The context matters. Chinese tech firms have for years used festive red packets and promotions to acquire users cheaply, and the practice has grown with super-app economics: a one-time cash incentive can produce repeated engagement if the product hooks users. Today those incentives come as China’s tech giants aggressively pivot to AI offerings after years of slowing ad growth and tighter regulation. Large-scale cash promotions buy two things at once: attention in a crowded market and the raw usage data critical to refining large-language models and recommendation systems.
There are immediate commercial and strategic benefits. For consumers the giveaways are direct financial transfers and a reason to try AI assistants; for the companies they are measurable funnels for onboarding, retention and payment conversion. Integration with WeChat as a withdraw option is significant because it preserves Tencent’s control over the user payment flow and makes the promotion sticky: money withdrawn into WeChat wallets is likely to be spent inside Tencent’s ecosystem. Baidu’s association with the Spring Gala gives its AI a cultural legitimacy that pure tech advertising cannot buy, especially as AI products seek mainstream trust.
Risks are real. Such campaigns carry a high short-term cash cost and ambiguous long-term returns if the underlying products do not deliver sustained value. Regulators in China have been attentive to promotional behaviour, payment flows and anti-money-laundering rules; aggressive, large-scale giveaways could invite scrutiny if not carefully managed. There is also the danger of diminishing returns: consumers conditioned to expect cash bonuses may be harder to monetize through subscriptions or advertising once the promotion ends.

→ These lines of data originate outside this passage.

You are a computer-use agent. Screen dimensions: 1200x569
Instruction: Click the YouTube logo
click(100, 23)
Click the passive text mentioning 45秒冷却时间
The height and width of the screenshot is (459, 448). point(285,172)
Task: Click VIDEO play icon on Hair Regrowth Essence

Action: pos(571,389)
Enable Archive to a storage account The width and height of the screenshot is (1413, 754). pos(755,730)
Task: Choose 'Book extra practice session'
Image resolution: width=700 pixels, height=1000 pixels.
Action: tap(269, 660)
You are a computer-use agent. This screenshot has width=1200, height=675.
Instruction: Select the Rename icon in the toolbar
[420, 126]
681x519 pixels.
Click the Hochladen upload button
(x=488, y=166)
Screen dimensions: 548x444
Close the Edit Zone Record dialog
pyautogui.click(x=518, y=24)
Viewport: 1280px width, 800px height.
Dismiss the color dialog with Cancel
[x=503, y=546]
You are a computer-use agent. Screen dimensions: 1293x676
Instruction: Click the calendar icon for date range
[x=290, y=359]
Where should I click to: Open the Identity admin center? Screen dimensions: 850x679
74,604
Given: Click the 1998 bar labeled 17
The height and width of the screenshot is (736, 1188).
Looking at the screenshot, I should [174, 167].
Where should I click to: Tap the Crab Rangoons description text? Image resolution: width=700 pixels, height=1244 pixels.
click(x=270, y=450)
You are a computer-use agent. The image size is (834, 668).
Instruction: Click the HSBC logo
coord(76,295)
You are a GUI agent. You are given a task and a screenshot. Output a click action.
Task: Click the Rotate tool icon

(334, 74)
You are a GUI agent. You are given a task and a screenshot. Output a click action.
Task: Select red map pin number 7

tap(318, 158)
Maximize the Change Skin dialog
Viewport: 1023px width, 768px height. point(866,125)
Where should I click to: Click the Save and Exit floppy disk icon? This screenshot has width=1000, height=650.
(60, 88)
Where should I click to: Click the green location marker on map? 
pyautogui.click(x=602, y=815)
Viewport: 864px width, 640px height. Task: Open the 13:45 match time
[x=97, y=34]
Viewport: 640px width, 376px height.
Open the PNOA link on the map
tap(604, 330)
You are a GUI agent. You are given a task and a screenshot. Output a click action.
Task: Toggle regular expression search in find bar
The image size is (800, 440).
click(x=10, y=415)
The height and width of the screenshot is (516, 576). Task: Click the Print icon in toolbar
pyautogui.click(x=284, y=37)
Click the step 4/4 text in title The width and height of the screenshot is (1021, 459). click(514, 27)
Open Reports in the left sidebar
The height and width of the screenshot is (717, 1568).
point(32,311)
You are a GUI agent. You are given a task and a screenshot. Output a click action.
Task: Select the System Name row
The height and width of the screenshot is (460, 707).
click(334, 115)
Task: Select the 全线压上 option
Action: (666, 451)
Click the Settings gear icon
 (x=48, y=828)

What to watch next: user-acquisition and retention figures for Yuanbao and Baidu app sessions tied to Wenxin, the conversion of trial users into paying or repeat users, and any regulatory commentary on the scope or mechanics of the giveaways. Equally important is whether competitors respond with similar offers or double down on product differentiation — the campaigns are less an isolated marketing stunt than an opening salvo in the next phase of China’s platform competition over AI and payments.